Exercise details: In the page-scrolling patent text below, reproduce word for word the passage from "The apparatus embodiments" up to and including "of the embodiment.".

** Document text follows **

The apparatus embodiments described above are merely schematic, and the units described as separated components may or may not be physically separated; components presented as units may or may not be physical units, that is, the components may be located in one place, or may be also distributed on multiple network units. Some or all modules therein may be selected according to an actual requirement to achieve the objective of the solution of the embodiment.

Through descriptions of the foregoing implementation manners, a person skilled in the art can clearly recognize that each implementation manner can be implemented by means of software in combination with a general-purpose hardware platform, and certainly can be also implemented by hardware. Based on such an understanding, the essence or a part contributing to the relevant technologies of the foregoing technical solutions can be embodied in the form of a software product. The computer software product may be stored in a computer readable storage medium, for example, a ROM/RAM, a magnetic disk, a compact disc or the like, including several instructions for enabling a computer device (which may be a personal computer, a sever, or a network device, and the like) to execute the method described in the embodiments or in some parts of the embodiments.

Finally, it should be noted that the foregoing embodiments are only for the purpose of describing the technical solutions of the application, rather than limiting thereon. Although the application has been described in detail with reference to the foregoing embodiments, a person of ordinary skill in the art should understand that he/she can still modify technical solutions disclosed in the foregoing embodiments, or make equivalent replacements to some technical features therein, while such modifications or replacements do not make the essence of corresponding technical solutions depart from the spirit and scope of the technical solutions of the embodiments of the application.

Claims

1. A method for achieving a page scrolling special effect applied in an electronic device, comprising:

acquiring a virtual reality (VR) image having transparency;

constructing a three-dimensional page scrolling model by using a central point of a quadrangle as an origin of the three-dimensional page scrolling model, and using a plane where the quadrangle is located as an XY plane, and converting, in the three-dimensional page scrolling model, point coordinates on the quadrangle into point coordinates after page scrolling, wherein a size of the quadrangle is consistent with that of the VR image, and pixel values of points in the quadrangle have a mapping relationship to pixel values of points on the VR image; and

rendering the three-dimensional page scrolling model to obtain a VR image having a page scrolling special effect.

2. The method for achieving a page scrolling special effect according to claim 1, wherein the step of constructing the three-dimensional page scrolling model comprises the following substeps:

determining a start point and an end point of page scrolling, wherein the start point is a point, which first participates in page scrolling in a page scrolling direction, of each vertex of the quadrangle, and the end point is a point, which finally participates in page scrolling in the page scrolling direction, of each vertex of the quadrangle; and

determining a boundary of page scrolling each time according to the start point and the end point of page scrolling, the page scrolling direction, and page scrolling time;

the step of converting, in the three-dimensional page scrolling model, point coordinates on the quadrangle into point coordinates after page scrolling comprises following substeps:

calculating a distance between any point on the quadrangle and the boundary; if the calculated distance is greater than zero and is less than a perimeter of a scrolled circumference, calculating, by using a page scrolling calculation formula, point coordinates after page scrolling corresponding to the point; and

if the calculated distance is greater than or equal to the perimeter of the scrolled circumference, calculating, by using a continued page scrolling calculation formula, point coordinates after page scrolling corresponding to the point;

wherein the perimeter of the scrolled circumference is calculated according to a radius of page scrolling.

** End of Document text **
** Records provided follows **

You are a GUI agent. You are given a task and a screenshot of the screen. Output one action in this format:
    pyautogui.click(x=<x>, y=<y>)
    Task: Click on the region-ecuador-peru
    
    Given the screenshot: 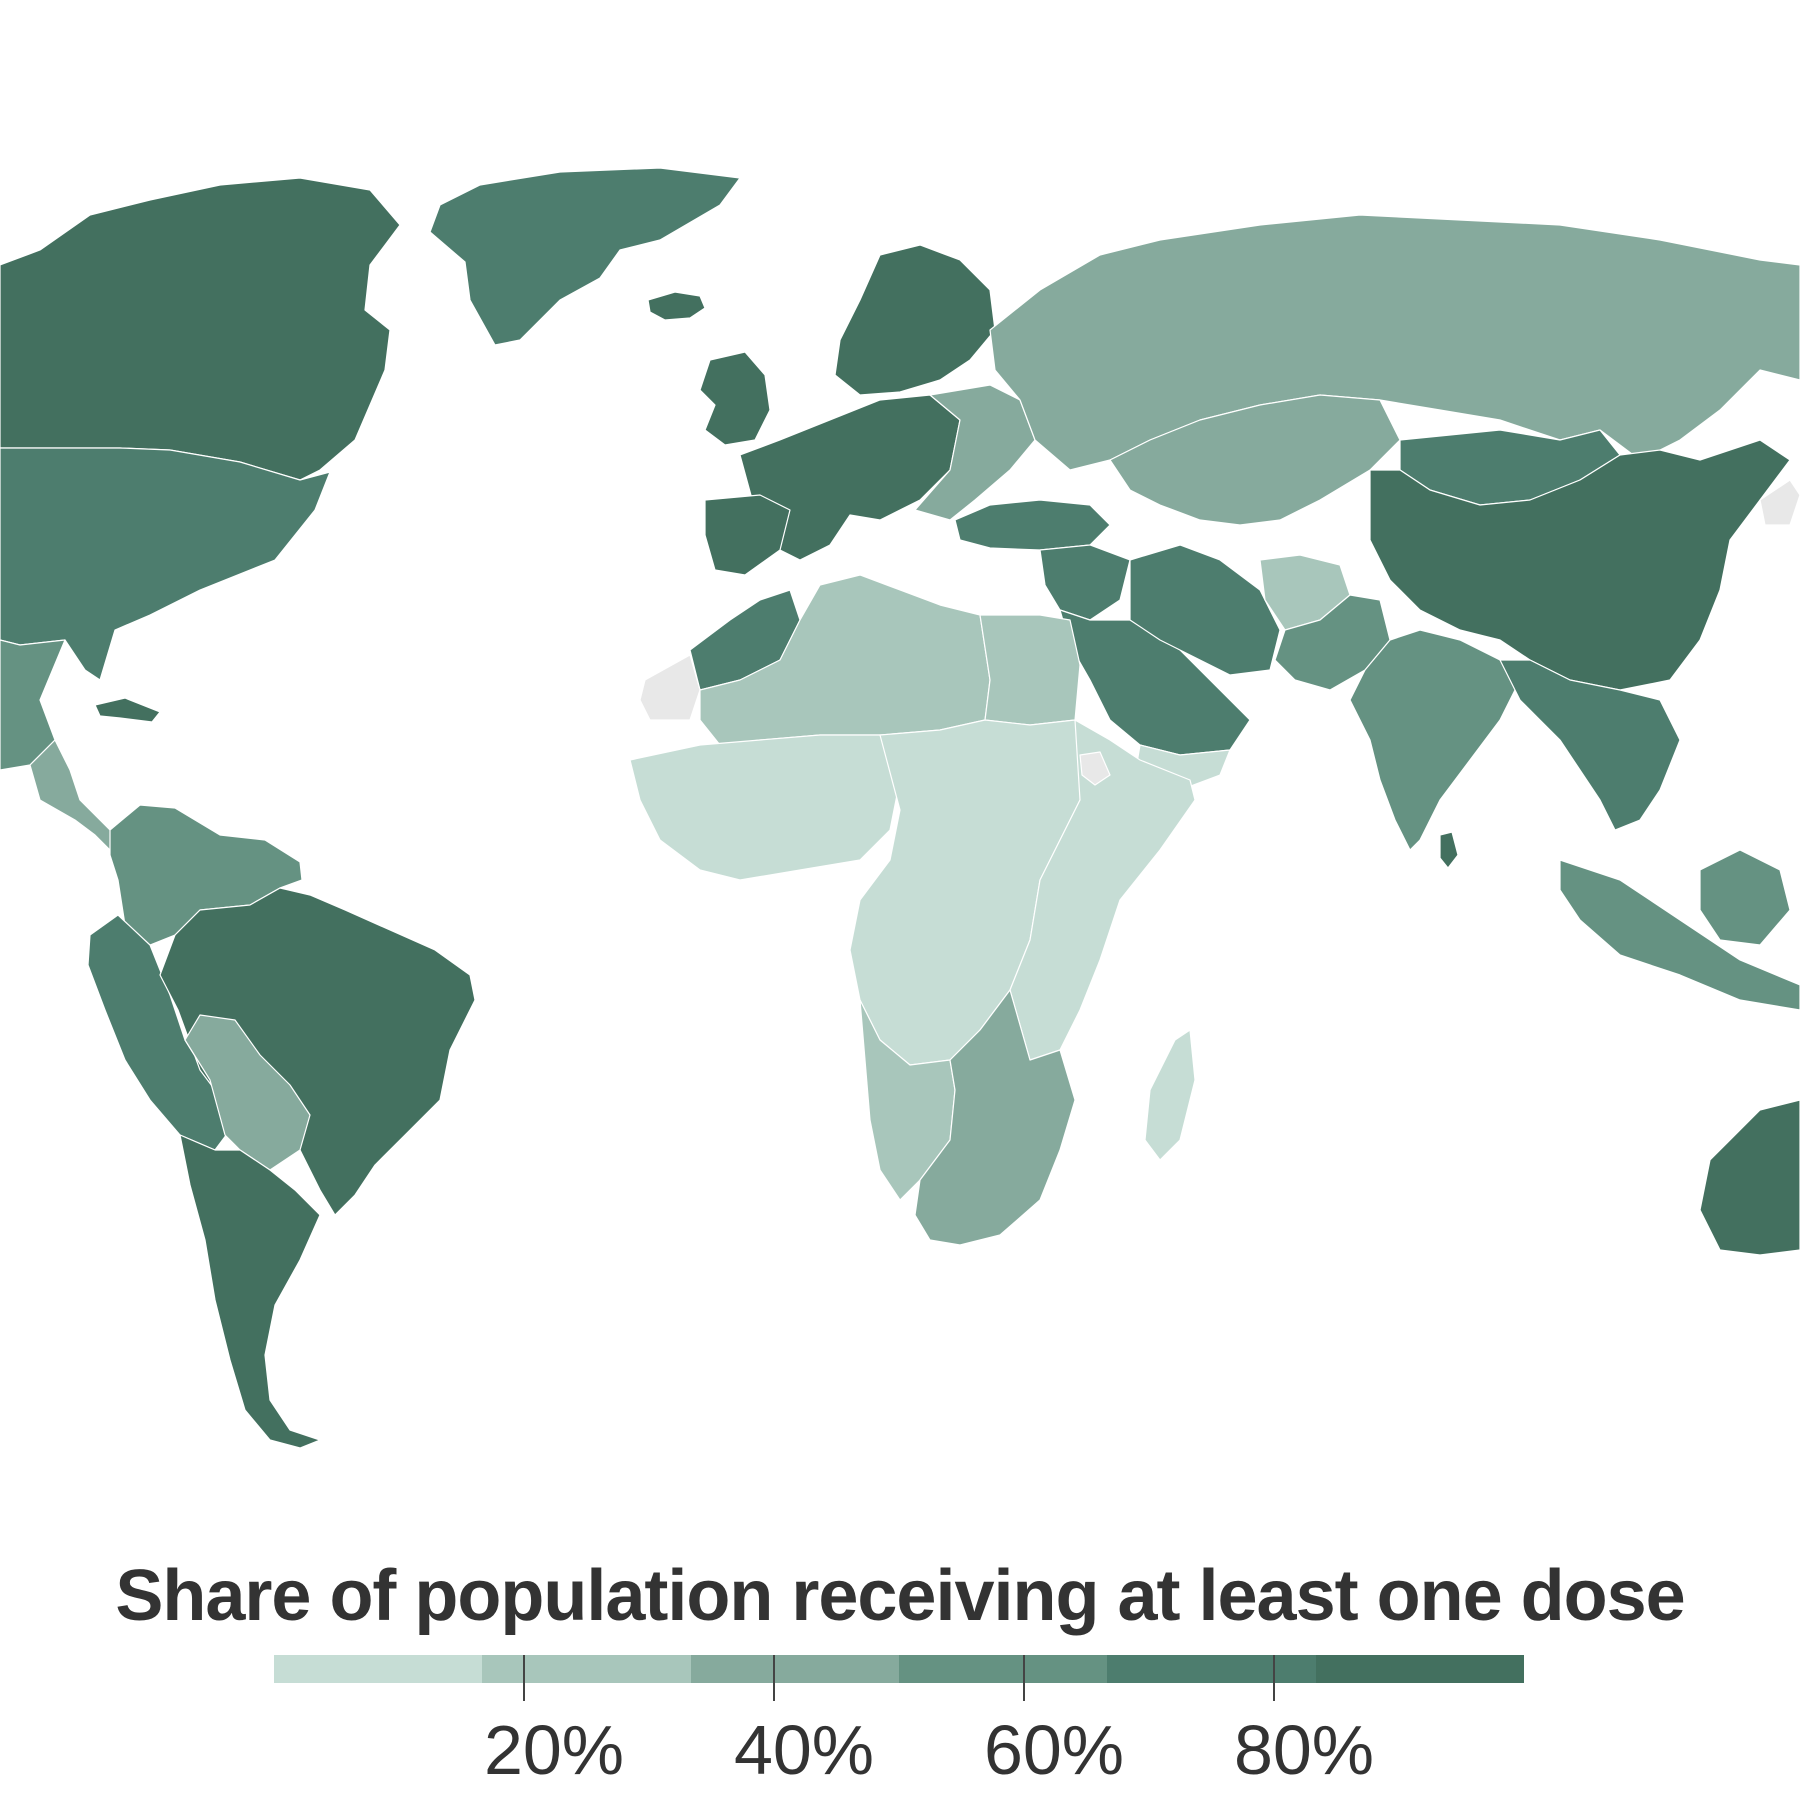 What is the action you would take?
    pyautogui.click(x=159, y=1032)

** End of Records provided **

Output for this exercise:
The apparatus embodiments described above are merely schematic, and the units described as separated components may or may not be physically separated; components presented as units may or may not be physical units, that is, the components may be located in one place, or may be also distributed on multiple network units. Some or all modules therein may be selected according to an actual requirement to achieve the objective of the solution of the embodiment.